» **AUFGABE 1**:
Ermittle, wie viele Zeilen der Datensätze das Wort „screenshot“ enthalten, und nenne nur diese Zahl.

» **TEXTAUSZUG**:
Reclams Universal-Bibliothek: Große Literatur für das breite Publikum

Schon früh sorgte Reclams Universal-Bibliothek dafür, dass bedeutende Literatur in großem Stile zugänglich und für eine Vielzahl von Menschen zu erwerben war. Der geringe Preis und das handliche Format machten die großen Namen der deutschsprachigen Literatur und der Weltliteratur erreichbar. Aus keiner Schullaufbahn wegzudenken, begleiteten die Reclam-Bände Millionen von Schüler:innen bei ihren ersten Begegnungen mit der Literaturgeschichte.

» **GEGEBENE DATEN**:
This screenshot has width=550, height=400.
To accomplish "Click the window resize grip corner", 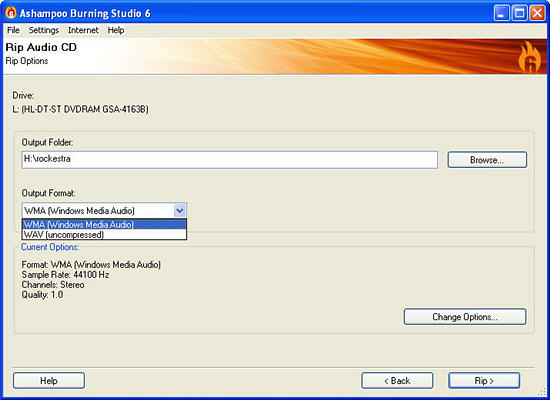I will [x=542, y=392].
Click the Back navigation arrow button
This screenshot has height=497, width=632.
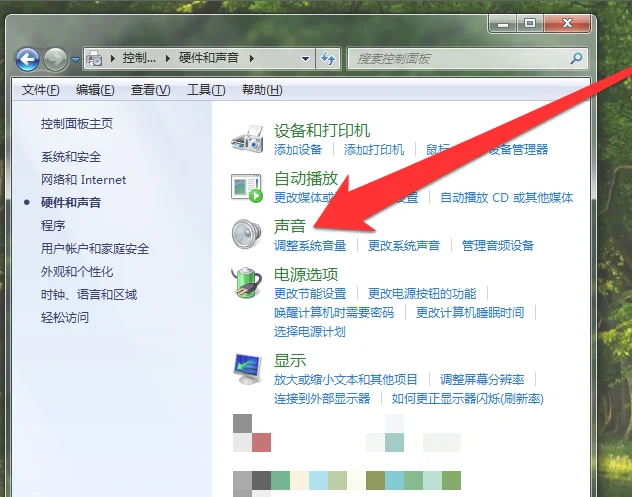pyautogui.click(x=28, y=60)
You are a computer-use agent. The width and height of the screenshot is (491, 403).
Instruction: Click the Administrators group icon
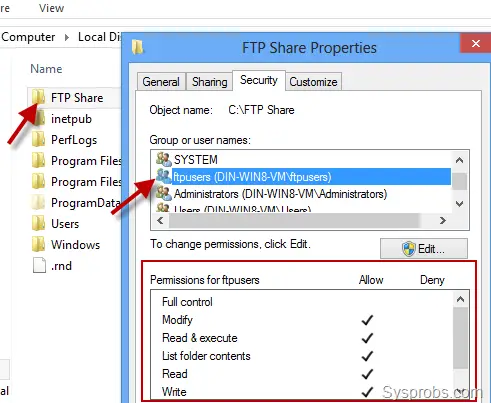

---

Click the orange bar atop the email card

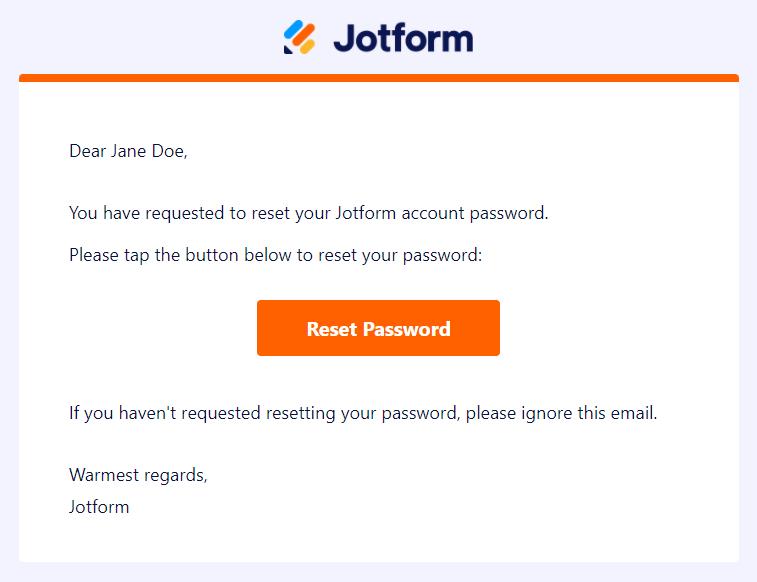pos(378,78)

» **AUFGABE 2**:
Gib den Textauszug über Reclams Universal-Bibliothek wörtlich wieder: Beginne bei den Worten „Schon früh sorgte“ und höre nach „mit der Literaturgeschichte.“ auf.

» **MUSTERLÖSUNG 1**:
3

» **MUSTERLÖSUNG 2**:
Schon früh sorgte Reclams Universal-Bibliothek dafür, dass bedeutende Literatur in großem Stile zugänglich und für eine Vielzahl von Menschen zu erwerben war. Der geringe Preis und das handliche Format machten die großen Namen der deutschsprachigen Literatur und der Weltliteratur erreichbar. Aus keiner Schullaufbahn wegzudenken, begleiteten die Reclam-Bände Millionen von Schüler:innen bei ihren ersten Begegnungen mit der Literaturgeschichte.